Minimal Configuration Example Collecting File Data Source

This configuration is the minimal configuration needed to collect events from local log files.

yaml
sources:
  apache_logs:
    type: file
    include: /var/log/apache/*.log
    sink: my_humio_instance

sinks:
  my_humio_instance:
    type: humio
    token: <ingest-token>
    url: https://cloud.community.humio.com

The sources section describes the data that should be collected, and the sinks section describes where those events should be sent. The sinks can be reused and are referenced by name in the source. The following documentation describes this file in more detail.

dataDirectory
yaml
dataDirectory: data

Data directory is a top level element which is required to define where the Falcon LogScale Collector will create its database file, database.db.

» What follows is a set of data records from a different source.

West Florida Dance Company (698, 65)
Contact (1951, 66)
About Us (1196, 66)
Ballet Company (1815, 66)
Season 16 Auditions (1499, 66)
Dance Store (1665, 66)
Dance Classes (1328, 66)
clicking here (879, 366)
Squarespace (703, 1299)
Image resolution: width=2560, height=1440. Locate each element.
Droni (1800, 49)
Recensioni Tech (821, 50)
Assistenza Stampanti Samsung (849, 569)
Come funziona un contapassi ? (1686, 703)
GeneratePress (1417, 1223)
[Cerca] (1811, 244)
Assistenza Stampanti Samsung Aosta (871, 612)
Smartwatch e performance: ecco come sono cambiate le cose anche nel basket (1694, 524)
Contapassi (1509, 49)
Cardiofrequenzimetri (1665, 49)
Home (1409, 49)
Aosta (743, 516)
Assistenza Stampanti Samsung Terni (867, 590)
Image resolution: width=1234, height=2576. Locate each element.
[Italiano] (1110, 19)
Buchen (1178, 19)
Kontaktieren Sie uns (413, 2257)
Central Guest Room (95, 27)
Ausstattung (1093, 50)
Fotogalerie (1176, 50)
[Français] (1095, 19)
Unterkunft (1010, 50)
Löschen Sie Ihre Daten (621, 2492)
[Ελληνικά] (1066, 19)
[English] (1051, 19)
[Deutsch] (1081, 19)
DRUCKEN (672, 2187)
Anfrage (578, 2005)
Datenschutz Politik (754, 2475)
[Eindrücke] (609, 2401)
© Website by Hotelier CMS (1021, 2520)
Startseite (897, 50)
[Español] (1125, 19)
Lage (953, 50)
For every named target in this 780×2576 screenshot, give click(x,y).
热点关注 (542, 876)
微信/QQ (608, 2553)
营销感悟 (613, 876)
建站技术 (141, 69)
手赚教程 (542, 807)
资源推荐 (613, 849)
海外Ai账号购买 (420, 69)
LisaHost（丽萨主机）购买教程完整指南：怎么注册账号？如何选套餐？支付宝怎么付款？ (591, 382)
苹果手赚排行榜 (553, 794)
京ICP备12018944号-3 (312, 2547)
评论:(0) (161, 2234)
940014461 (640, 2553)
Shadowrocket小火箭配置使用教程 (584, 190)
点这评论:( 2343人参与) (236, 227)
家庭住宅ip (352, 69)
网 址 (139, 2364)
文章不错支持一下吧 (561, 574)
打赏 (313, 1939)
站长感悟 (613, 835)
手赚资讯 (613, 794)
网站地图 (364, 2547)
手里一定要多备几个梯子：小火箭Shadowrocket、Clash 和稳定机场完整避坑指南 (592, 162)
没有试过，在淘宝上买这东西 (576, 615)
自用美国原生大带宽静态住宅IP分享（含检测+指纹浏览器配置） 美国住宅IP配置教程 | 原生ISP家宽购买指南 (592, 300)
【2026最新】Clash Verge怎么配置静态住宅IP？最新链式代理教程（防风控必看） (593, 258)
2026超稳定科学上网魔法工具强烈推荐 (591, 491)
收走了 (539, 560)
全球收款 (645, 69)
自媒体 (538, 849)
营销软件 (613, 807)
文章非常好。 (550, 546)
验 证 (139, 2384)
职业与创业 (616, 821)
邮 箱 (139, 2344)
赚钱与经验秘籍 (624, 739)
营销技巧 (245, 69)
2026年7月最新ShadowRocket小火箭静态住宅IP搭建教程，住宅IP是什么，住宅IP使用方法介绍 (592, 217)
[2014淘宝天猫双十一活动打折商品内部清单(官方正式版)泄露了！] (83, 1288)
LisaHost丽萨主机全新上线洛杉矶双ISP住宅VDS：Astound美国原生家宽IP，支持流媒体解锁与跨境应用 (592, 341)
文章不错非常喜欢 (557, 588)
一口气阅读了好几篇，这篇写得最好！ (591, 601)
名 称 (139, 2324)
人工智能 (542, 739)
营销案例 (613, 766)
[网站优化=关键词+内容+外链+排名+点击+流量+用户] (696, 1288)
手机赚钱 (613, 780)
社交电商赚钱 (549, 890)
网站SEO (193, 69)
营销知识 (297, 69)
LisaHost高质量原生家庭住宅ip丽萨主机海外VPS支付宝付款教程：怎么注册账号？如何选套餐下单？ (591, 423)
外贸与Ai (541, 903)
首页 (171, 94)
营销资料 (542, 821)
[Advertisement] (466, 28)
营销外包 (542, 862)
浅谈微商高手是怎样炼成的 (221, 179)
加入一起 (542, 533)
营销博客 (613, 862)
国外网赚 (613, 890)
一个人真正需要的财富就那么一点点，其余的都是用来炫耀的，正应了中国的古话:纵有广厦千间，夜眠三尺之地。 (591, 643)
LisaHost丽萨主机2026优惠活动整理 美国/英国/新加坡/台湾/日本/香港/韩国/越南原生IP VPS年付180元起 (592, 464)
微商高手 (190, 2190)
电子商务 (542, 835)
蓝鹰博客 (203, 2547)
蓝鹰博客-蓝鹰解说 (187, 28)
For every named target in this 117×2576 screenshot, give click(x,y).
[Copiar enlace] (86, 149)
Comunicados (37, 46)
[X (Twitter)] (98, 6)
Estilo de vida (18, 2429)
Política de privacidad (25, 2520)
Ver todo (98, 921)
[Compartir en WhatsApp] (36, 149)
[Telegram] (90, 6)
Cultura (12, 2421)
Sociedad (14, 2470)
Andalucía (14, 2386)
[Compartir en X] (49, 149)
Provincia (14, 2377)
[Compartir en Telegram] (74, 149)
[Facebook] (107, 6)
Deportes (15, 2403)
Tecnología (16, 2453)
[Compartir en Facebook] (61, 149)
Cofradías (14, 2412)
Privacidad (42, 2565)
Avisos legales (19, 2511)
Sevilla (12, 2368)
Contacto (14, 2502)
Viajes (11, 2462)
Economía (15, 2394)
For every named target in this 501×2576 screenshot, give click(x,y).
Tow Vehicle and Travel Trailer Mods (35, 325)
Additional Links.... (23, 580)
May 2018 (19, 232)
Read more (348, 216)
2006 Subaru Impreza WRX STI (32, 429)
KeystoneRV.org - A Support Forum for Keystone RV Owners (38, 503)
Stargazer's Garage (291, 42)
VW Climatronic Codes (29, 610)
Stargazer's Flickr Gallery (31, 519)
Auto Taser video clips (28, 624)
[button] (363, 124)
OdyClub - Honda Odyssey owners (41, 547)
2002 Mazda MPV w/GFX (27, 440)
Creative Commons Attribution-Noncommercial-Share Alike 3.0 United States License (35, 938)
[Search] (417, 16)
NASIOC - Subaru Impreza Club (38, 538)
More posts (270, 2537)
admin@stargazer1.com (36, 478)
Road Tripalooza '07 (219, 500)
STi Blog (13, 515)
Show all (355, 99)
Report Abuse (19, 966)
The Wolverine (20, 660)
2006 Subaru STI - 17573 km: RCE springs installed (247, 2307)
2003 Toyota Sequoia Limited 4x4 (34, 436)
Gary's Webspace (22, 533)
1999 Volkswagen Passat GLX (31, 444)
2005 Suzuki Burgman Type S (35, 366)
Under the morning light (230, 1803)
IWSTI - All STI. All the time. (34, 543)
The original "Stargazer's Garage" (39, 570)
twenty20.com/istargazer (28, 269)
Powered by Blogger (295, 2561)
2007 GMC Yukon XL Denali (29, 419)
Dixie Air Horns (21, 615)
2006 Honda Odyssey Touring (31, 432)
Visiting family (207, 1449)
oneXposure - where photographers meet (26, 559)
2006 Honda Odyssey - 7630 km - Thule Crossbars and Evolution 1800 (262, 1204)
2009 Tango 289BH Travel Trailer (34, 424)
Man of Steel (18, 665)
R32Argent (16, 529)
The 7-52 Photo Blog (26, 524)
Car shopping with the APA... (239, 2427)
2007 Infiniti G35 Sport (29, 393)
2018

This is not required for remote configurations.

sources
yaml
sources:
  apache_logs:
    type: file
    include: /var/log/apache/*.log
    sink: my_humio_instance

The sources section defines the details related to your data source/s, you can define multiple sources by creating name elements like Apache-logs that contain the configuration for each source, I.E type, details and the sink to be used.

  • apache-logs

    Each source must have a user specified name as top element in this case we have used apache-logs.

  • type

    The type of source in this case file but could be any of the supported Data Sources types.

  • include

    The file path to include when collecting files, this only applies to the source type file.

  • sink

    The name of the sink (destination for the collected data) you specified in the sinks section.

sinks
yaml
sinks:
  my_humio_instance:
    type: humio
    token: <ingest-token>
    url: https://cloud.community.humio.com

  • sinks the top level element which contains all the details on the sinks (data destinations) for your data collection, this element must contain the following sub-elements, you can have one or more sinks each defined by a name, like "my-humio-instance".

  • my_humio_instance

    Each source must have a top level name for the configuration of a sink, you will then reference this name in the sources section.

  • type

    The type of sink being used this must be set to humio.

  • token

    The ingest token for the LogScale repository to which you want to send data, for information on ingest tokens see Ingest Tokens

  • url

    The URL of your LogScale account.

Note

You must set the url and token values that correspond to your LogScale instance and repository.